Problem statement —
Beginning with the very first line, please reproduce the entries exactly through the line containing "The image size is (500, 405).".

-------- Given data --------

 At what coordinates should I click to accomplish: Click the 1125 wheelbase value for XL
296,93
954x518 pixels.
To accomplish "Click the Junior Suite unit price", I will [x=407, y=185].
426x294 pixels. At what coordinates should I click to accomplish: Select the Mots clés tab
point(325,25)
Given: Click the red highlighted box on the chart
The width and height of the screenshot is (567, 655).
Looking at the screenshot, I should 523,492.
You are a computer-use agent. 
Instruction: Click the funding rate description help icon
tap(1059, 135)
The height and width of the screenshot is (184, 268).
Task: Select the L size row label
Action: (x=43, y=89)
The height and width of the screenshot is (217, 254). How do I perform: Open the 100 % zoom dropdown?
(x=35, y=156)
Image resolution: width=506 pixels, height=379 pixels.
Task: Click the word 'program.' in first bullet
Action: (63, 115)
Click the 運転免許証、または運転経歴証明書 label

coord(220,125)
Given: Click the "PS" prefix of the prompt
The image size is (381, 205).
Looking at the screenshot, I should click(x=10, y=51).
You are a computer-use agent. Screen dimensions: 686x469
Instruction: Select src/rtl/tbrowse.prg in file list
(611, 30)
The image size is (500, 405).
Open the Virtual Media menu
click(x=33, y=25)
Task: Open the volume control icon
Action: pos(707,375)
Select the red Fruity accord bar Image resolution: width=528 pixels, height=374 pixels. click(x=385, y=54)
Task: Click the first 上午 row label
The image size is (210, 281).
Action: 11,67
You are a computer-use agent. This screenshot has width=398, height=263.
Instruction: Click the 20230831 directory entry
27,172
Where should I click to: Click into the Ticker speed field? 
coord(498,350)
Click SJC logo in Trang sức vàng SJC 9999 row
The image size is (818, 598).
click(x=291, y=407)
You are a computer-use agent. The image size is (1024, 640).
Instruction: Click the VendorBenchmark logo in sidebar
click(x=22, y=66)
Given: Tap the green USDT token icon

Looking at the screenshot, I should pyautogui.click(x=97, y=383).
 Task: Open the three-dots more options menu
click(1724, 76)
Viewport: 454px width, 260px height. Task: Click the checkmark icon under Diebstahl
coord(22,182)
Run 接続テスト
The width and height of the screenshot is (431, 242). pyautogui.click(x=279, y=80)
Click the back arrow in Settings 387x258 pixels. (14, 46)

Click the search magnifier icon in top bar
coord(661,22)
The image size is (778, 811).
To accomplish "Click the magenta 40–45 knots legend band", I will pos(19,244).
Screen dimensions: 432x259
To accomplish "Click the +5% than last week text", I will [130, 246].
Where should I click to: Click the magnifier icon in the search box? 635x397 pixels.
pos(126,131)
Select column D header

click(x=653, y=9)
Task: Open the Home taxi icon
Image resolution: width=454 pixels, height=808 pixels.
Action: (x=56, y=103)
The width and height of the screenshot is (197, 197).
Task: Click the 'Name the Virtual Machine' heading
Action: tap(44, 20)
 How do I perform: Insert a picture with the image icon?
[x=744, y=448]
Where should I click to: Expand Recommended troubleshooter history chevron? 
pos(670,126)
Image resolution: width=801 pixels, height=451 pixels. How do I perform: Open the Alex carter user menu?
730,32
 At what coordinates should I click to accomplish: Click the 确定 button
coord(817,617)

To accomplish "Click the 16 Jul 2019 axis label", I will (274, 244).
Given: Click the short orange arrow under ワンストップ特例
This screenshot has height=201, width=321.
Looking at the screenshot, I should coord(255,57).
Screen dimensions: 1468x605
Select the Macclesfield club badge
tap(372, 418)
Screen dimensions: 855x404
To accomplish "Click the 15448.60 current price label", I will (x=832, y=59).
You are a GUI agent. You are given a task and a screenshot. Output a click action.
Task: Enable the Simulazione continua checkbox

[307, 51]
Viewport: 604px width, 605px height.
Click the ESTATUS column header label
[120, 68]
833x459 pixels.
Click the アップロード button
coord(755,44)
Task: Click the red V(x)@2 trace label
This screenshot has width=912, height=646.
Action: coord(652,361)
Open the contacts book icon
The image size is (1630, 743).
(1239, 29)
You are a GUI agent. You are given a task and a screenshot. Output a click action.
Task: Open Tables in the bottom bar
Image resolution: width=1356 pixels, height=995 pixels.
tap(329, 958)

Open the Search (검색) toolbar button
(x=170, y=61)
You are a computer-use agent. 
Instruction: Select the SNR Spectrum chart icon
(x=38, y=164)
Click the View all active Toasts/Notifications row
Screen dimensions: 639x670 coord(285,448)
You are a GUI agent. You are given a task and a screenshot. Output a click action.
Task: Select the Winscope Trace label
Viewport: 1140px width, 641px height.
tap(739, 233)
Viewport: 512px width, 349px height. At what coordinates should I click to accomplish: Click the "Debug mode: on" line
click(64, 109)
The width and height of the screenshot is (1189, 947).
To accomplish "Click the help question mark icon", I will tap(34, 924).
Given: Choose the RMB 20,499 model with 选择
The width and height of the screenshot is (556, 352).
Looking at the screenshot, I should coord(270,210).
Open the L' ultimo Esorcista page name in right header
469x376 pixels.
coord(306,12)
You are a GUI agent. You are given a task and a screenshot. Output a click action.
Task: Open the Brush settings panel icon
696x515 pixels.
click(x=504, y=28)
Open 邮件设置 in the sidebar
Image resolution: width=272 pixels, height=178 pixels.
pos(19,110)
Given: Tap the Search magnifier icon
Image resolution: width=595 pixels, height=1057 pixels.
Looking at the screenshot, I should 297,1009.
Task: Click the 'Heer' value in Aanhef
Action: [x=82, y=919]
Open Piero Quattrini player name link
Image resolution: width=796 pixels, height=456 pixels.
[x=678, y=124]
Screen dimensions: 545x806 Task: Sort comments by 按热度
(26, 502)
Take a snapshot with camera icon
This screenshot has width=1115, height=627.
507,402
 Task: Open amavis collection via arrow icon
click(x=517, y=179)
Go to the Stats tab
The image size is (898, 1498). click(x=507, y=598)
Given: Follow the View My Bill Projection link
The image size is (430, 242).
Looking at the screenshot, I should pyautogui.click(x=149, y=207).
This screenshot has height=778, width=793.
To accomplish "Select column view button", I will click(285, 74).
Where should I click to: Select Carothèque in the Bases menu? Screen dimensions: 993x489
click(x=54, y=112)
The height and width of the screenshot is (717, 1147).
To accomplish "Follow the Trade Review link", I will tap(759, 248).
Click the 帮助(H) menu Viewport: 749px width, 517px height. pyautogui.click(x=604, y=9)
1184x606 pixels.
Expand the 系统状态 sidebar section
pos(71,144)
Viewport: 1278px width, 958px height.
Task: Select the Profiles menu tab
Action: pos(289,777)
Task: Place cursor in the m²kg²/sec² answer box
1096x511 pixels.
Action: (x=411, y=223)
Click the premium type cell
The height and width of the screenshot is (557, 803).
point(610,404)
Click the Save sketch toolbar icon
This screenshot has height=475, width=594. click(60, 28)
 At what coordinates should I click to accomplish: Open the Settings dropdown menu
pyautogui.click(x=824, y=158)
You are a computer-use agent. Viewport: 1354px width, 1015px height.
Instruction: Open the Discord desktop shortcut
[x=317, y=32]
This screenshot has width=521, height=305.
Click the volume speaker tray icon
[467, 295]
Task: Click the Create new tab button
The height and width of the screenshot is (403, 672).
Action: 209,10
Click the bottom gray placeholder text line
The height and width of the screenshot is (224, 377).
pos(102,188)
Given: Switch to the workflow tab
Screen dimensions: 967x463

--------

Problem solution —
 At what coordinates should I click to accomplish: Click the 1125 wheelbase value for XL
296,93
954x518 pixels.
To accomplish "Click the Junior Suite unit price", I will [x=407, y=185].
426x294 pixels. At what coordinates should I click to accomplish: Select the Mots clés tab
point(325,25)
Given: Click the red highlighted box on the chart
The width and height of the screenshot is (567, 655).
Looking at the screenshot, I should 523,492.
You are a computer-use agent. 
Instruction: Click the funding rate description help icon
tap(1059, 135)
The height and width of the screenshot is (184, 268).
Task: Select the L size row label
Action: (x=43, y=89)
The height and width of the screenshot is (217, 254). How do I perform: Open the 100 % zoom dropdown?
(x=35, y=156)
Image resolution: width=506 pixels, height=379 pixels.
Task: Click the word 'program.' in first bullet
Action: (63, 115)
Click the 運転免許証、または運転経歴証明書 label

coord(220,125)
Given: Click the "PS" prefix of the prompt
The image size is (381, 205).
Looking at the screenshot, I should click(x=10, y=51).
You are a computer-use agent. Screen dimensions: 686x469
Instruction: Select src/rtl/tbrowse.prg in file list
(611, 30)
The image size is (500, 405).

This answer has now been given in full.